Pierwsze słowa, wyrażające błogosławieństwo skierowane do Boga Stworzyciela i Wyzwoliciela, nadają ton całej Pieśni. Ta formuła jest w pewnym sensie zaskakująca, bowiem czy ktoś poza Bogiem może błogosławić? I któż mógłby błogosławić samego Boga? Pierwotnie jedynym podmiotem związanym z błogosławieństwem był Pan Bóg. Tym niemniej słowa „Błogosławiony Pan Bóg Izraela” wypływają z ludzkich ust jako słuszny wyraz wdzięczności, jakie stworzenie kieruje do swojego Stwórcy. A zatem ze strony człowieka błogosławieństwo jest szczególnym sposobem wielbienia Boga, który właśnie objawił się poprzez jakieś dobrodziejstwo. „Niech będzie błogosławiony Pan!” (Rt 4, 14) – wykrzykują kobiety, gdy dowiedziały się, że Booz zaślubił Rut i tym samym zapewni jej potomstwo. Jasne jest, że człowiek błogosławiąc Boga niczego nie dodaje Temu, „którego imię jest ponad wszelkie błogosławieństwo” (por. Ne 9, 5). Jednak człowiek w ten właśnie sposób oddaje Najwyższemu nadobfitość błogosławieństwa, które sam od Niego otrzymał. Błogosławienie Boga to swoiste głoszenie bogactwa Jego łaski i składanie dziękczynienia za Jego niewyczerpaną hojność.

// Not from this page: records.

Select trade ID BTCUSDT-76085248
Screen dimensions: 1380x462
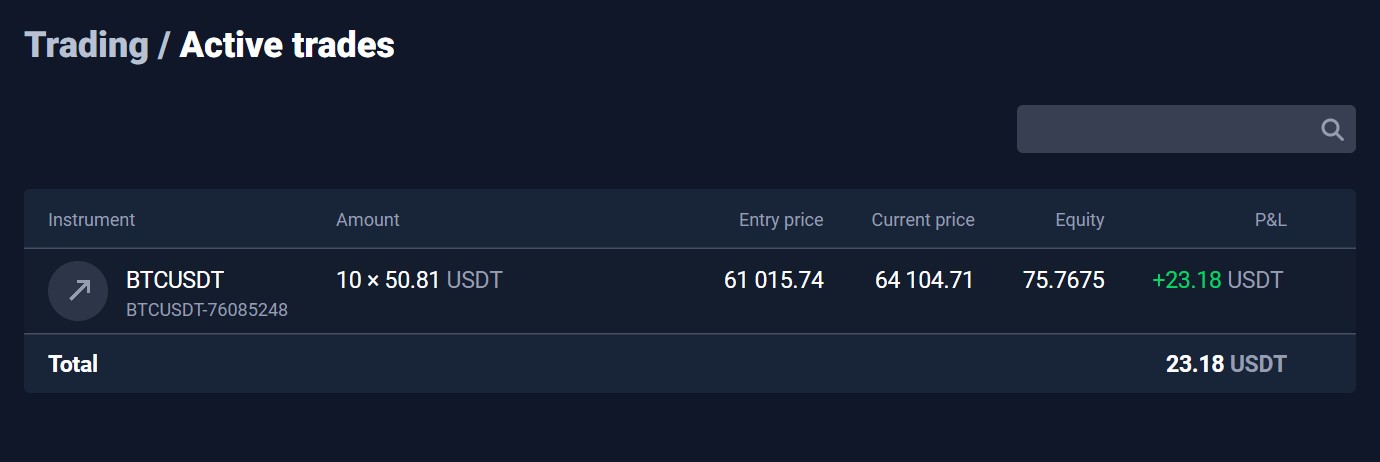(x=207, y=310)
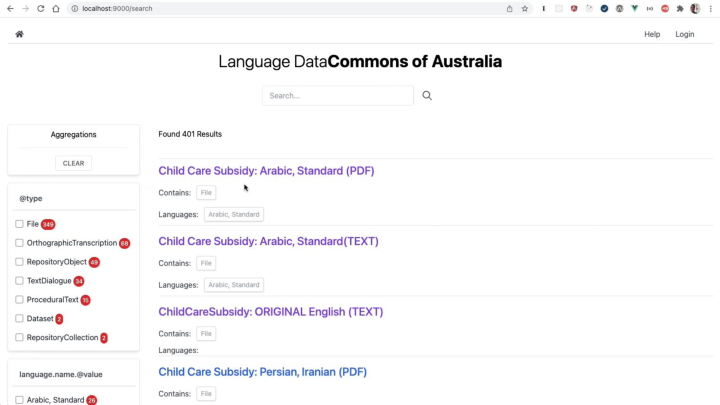Reload the page with the browser refresh icon
Image resolution: width=720 pixels, height=405 pixels.
40,8
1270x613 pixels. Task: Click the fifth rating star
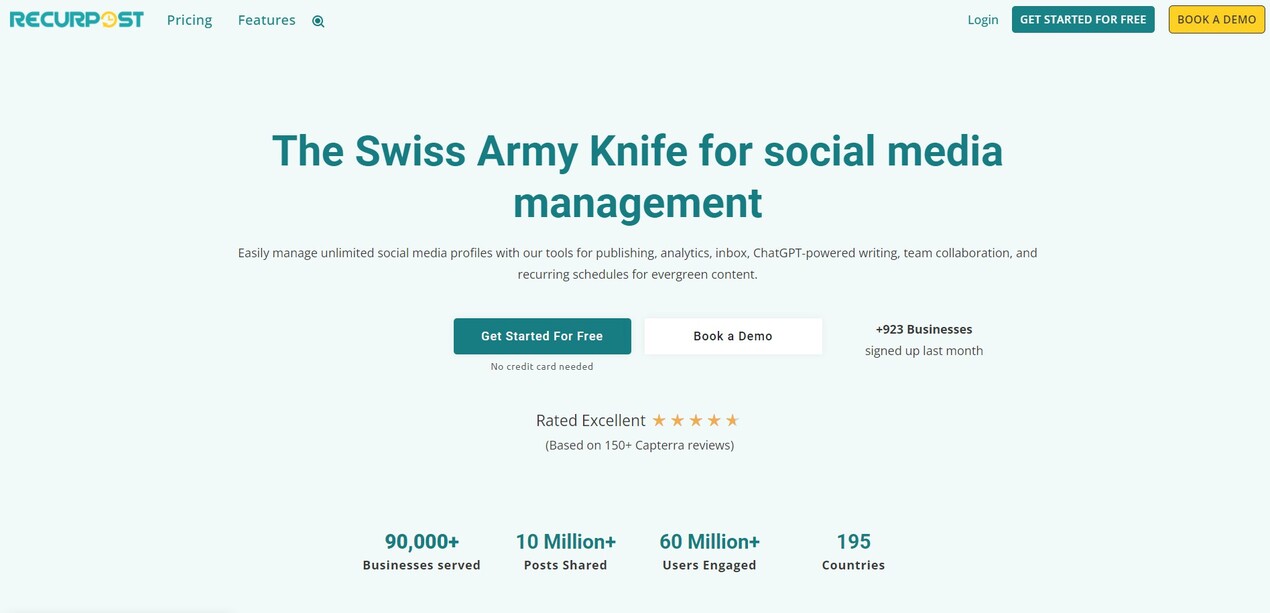(x=732, y=420)
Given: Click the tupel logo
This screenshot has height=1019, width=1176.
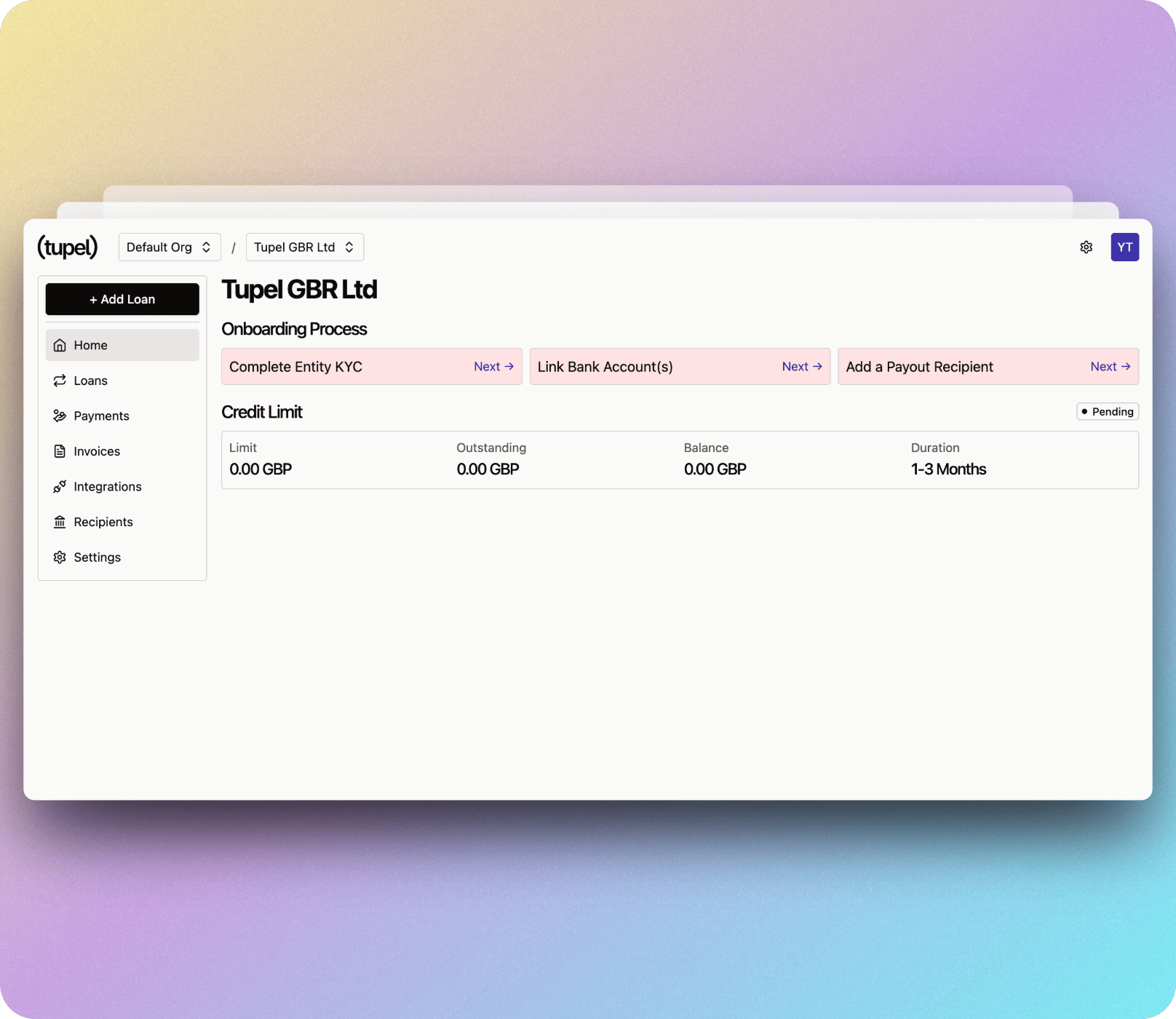Looking at the screenshot, I should pos(67,247).
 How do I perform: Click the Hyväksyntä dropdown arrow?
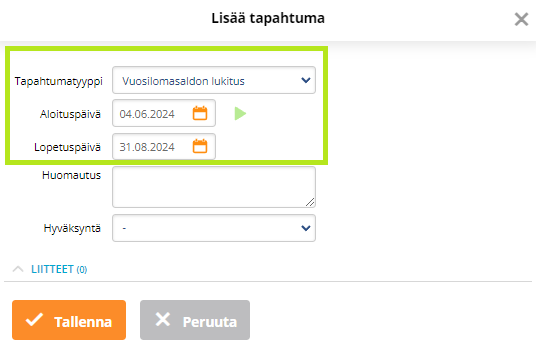[x=306, y=228]
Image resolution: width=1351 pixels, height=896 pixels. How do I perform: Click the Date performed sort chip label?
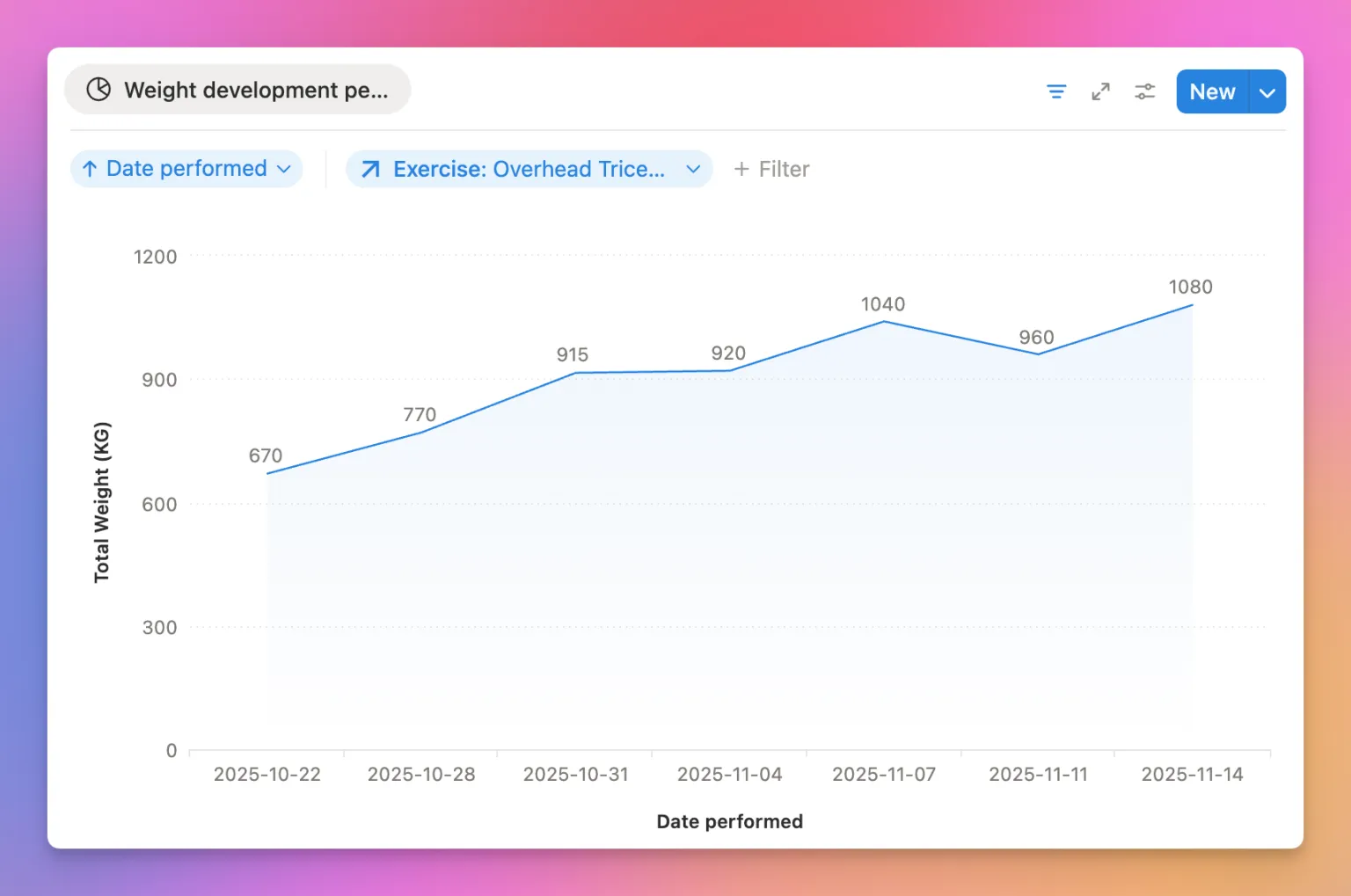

To skierowane do Boga błogosławieństwo zostanie w pełni umotywowane odkupieńczym Wcieleniem; Pan Jezus jest bowiem wypełnieniem błogosławieństw, które Bóg przygotował dla swoich dzieci. Hymn do Efezjan jest tego doskonałym wyrażeniem, i jednocześnie definiuje on w pewnym sensie istotę błogosławieństwa: „Niech będzie błogosławiony Bóg i Ojciec Pana naszego Jezusa Chrystusa, On napełnił nas wszelkim błogosławieństwem duchowym na wyżynach niebieskich – w Chrystusie. Przeznaczył nas dla siebie jako przybranych synów przez Jezusa Chrystusa” (Ef 1, 3-5). To Boże błogosławieństwo konkretyzuje się w darze Ducha Świętego: „On napełnił nas w Chrystusie wszelkim błogosławieństwem duchowym” (por. Ef 1, 3), w którym zawiera się dar samego Boga. A zatem pełni wdzięczności możemy Go błogosławić za Jego miłosierdzie.
„Błogosławiony Pan Bóg Izraela, bo nawiedził swój lud i wyzwolił”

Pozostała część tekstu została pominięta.